Nearly six in ten adults on England’s east coast are eligible for the government’s free college courses scheme
Share of adults by local authority who do not have A-level qualifications or higher:

Data: 2011 Census

Map by Ben Walker

The timing of the announcement – and its lack of detail – also suggests Boris Johnson was eager to defang Labour’s recent call for a “national retraining strategy”. According to briefings seen by the BBC, for example, the full list of courses deemed worthy of funding will only be published “next month”, while the specifics of the scheme will be set out in a white paper “later in the year”.

This is not only an opportunistic piece of media management, but an economic gamble. Financial support for learning and retraining is vital for a country that is undergoing, as Sunak has described, a “more permanent economic change” and is adapting to a “new normal”. A long-term transition to the jobs that are still available post-coronavirus will need mass reskilling to avoid widespread hardship and to ease the existing recruitment crises in certain sectors.

The government’s ambiguity makes scrutiny difficult, and suggests a policy that has only been half-announced is nowhere near ready to come into effect. 

In the meantime, workers are already losing their jobs.

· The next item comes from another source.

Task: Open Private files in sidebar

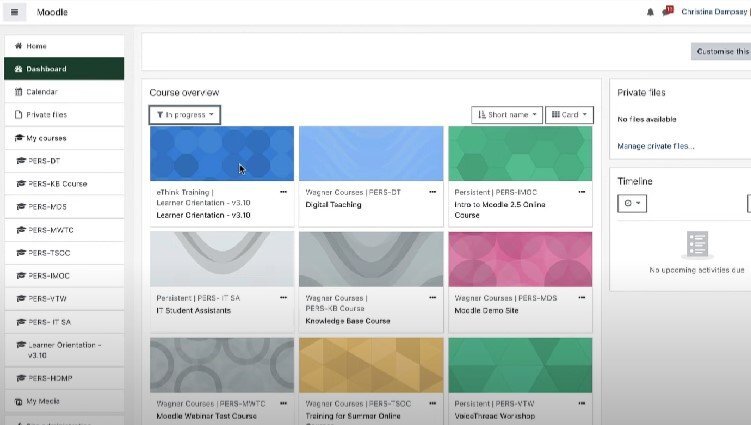Action: point(46,115)
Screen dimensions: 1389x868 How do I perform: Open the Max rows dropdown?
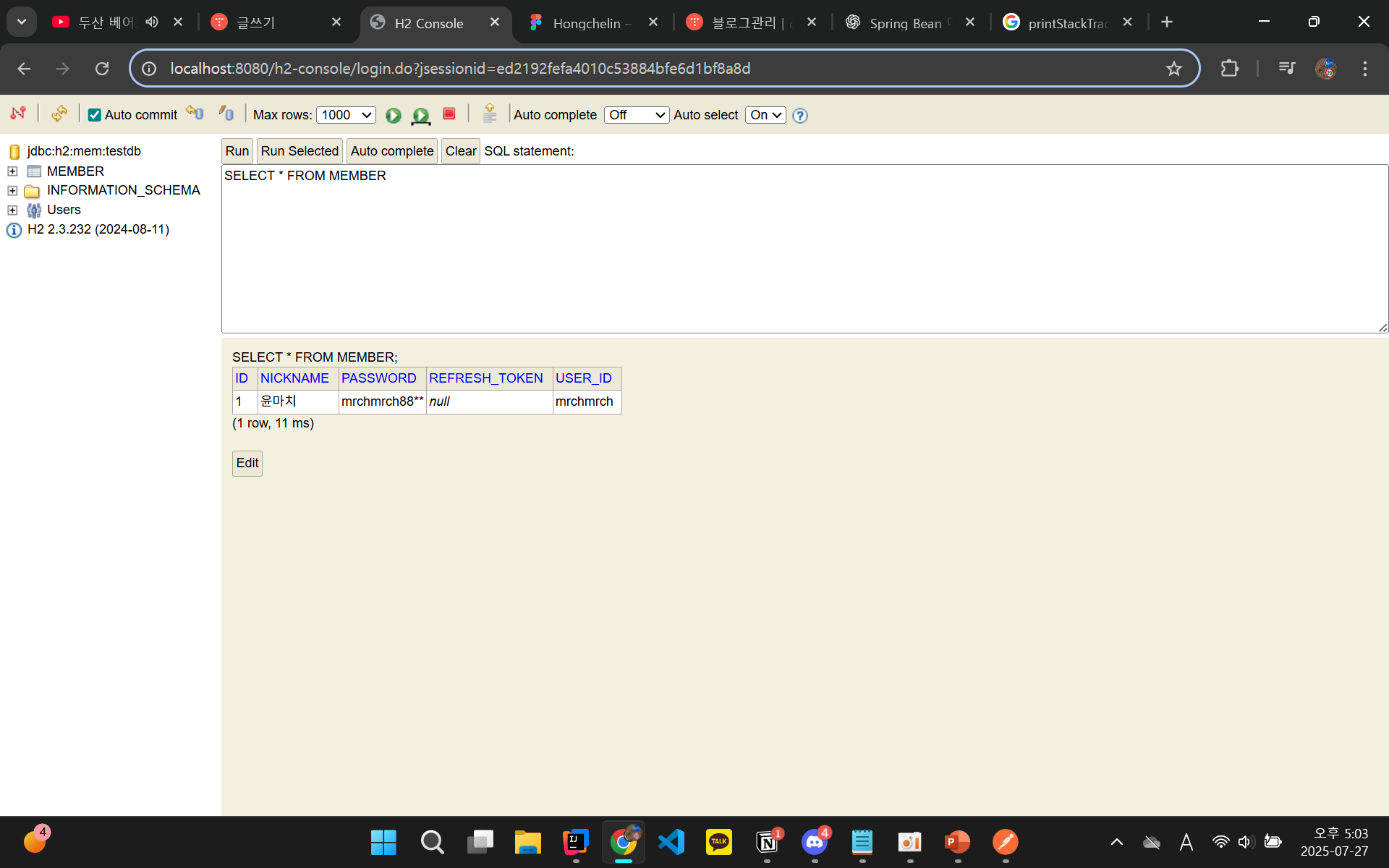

If the earliest they can begin retraining is April, then they could have been unemployed for a year since the pandemic hit in March. They may also have to wait until their course begins the following academic year in September. Again, if that worker loses their job in October when furlough ends, they won’t have financial support to requalify for nearly a year.

When there is more detail available, we will have a clearer picture of which sectors the government is intent on saving, and how serious it really is about reversing the impact of a decade of cuts to further education. Yet that lack of clarity suggests a knee-jerk headline grab ahead of looming job losses, rather than an in-depth policy for vocational qualifications that rises to the challenge presented by an economic shift accelerated by coronavirus.